Note: this description applies to previous version of the
course taught by Prof. Kaleem Siddiqi. While there is a large
overlap between these topics and those covered this year, there are
significant differences as well. This year, in particular, we will
not be covering object recognition, differential geometry of
surfaces. These topics will be covered in Prof. Siddiqi's 7xx course
offered in the Winter 2010.
Prerequisites
Students should have a solid background in basic Calculus,
Linear Algebra, Algorithms and Data structures, and
Programming. The official prerequisites for the
course are COMP
206 , COMP
360, MATH
222,
MATH
223 (or equivalent).
It is strongly recommended that students only take this
course if they received A grades in MATH 222 and 223 (or equivalent).
Students who do
not have these prerequisites may still be allowed to take the course,
but only with the
permission of the instructor.
Lecture
Notes, Readings, Textbooks
The material covered in the lectures will be available in the form of
Lecture Notes written by the
instructor and posted as PDFs
on the course web page, or as handouts. Readings also will be made available
typically in electronic form.
There is no required textbook for the course. There are, however,
several good texts out there and students are encouraged to consult
with them. These textbooks are available on reserve in the Schulich
Science and Engineering library.
Evaluation
B.Sc. students must achieve a grade of 55 (C) to pass this course.
M.Sc. and Ph.D. students must achieve a grade of 65 (B-).
There are three components to the grade (total 100%):
- Three assignments (40 %)
- Midterm exam (15 %)
- Final Exam (30 %)
- Term Paper (15 %)
A description of each of the three components is as follows:
- Assignments
(40 %)
- There will be three
assignments, of roughly equal weight.
- The assignments will
involve taking digital photographs, writing MATLAB programs to analyze
them, and answering questions related
to the lecture material. Students are not
required to know about digital photography or MATLAB prior
to the course. The principles of digital photography will be
covered in class. Examples of starter MATLAB code will be
given, and
students will asked
to extend these examples.
- Assignments must be
submitted in electronic form via WebCT.
- Policy on lateness and
other specific instructions will be specified on each assignment.

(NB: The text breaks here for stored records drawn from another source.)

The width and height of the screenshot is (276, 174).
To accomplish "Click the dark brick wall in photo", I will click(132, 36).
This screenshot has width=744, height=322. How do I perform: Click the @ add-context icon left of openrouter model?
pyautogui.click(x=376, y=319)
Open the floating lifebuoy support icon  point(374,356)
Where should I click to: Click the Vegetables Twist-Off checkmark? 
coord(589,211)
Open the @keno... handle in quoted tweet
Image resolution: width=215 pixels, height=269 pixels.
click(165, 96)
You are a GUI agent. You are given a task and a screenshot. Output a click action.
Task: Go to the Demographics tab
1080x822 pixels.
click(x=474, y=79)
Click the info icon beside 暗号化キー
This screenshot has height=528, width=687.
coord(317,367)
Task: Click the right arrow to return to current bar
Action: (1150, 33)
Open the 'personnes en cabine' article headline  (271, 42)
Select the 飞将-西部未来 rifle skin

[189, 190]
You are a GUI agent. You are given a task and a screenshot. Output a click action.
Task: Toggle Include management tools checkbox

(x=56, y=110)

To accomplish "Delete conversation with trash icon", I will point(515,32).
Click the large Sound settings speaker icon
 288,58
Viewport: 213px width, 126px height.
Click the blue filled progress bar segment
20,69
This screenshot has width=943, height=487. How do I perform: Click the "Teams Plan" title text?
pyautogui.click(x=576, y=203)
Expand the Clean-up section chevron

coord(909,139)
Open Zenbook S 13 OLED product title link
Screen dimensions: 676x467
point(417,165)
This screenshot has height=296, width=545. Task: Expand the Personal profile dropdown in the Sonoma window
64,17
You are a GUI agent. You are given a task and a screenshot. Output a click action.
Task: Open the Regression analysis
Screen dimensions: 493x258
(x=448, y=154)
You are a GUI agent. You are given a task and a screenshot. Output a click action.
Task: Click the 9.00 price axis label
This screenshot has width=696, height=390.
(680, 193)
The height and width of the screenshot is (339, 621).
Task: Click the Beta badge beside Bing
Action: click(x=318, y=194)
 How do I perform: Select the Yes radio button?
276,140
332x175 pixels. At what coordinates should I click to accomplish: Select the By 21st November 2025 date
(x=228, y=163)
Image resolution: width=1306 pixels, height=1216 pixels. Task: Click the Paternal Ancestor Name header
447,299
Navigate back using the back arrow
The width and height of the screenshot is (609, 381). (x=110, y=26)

- Exams (midterm 15% + final 30% = 45 %)
The
midterm will take place during a lecture slot and will be 80
minutes long. It will occur approximately midway through the
semester and will cover approximately the first third of the lecture
material. The Final Exam will take place during
the Final Exam period and will cover the remainder of the lecture
material.
- Term
Paper (15 %)
- The student must
summarize three original
research
articles on
a
specific topic. These articles must have appeared in one of
the three main computer vision conferences, namely CVPR,
ECCV,
ICCV.
(links are to most recent conference only). At least
one of these papers must be recent (since 2005).
The usual way to choose the three papers is to find
one recent paper which uses or replaces techniques developed
in two earlier papers.
- Three potential articles must be chosen by the end of
October. Students should submit URL to these articles (no attachments
please) along with a brief (say 100 word) description that justifies
the choice of each article. Feedback on the choice of articles will
be given within one week of submission. The choice of articles must
be finalized by Friday Nov. 13.
- A hard copy of the
Term Paper is due on the last official lecture day.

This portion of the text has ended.